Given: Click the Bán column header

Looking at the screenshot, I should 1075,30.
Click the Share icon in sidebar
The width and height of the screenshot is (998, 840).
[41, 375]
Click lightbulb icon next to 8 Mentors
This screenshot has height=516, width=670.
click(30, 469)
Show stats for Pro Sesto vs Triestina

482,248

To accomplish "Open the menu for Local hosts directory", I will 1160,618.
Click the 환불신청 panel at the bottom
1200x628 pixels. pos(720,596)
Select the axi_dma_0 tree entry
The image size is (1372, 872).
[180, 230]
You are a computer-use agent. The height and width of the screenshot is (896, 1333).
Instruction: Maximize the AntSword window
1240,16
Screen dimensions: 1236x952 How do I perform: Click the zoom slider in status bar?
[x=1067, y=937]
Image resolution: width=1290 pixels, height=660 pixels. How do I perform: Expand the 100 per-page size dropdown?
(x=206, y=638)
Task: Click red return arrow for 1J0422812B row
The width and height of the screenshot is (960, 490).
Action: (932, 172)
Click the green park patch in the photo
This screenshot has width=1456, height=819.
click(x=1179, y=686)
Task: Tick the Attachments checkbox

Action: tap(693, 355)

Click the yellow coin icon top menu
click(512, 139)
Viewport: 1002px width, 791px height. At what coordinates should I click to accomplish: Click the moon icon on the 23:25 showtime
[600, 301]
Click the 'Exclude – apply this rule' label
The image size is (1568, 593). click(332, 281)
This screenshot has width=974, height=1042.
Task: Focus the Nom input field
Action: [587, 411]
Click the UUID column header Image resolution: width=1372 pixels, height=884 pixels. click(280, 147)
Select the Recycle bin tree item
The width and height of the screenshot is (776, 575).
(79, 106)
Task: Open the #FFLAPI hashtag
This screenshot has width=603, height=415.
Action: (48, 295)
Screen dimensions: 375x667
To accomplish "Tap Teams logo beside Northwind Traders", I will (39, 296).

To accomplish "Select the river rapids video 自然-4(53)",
+++++
■ What to produce
Search the entries for the word "tree". Copy every line where it occurs.

■ Expected answer
Select the axi_dma_0 tree entry
Select the Recycle bin tree item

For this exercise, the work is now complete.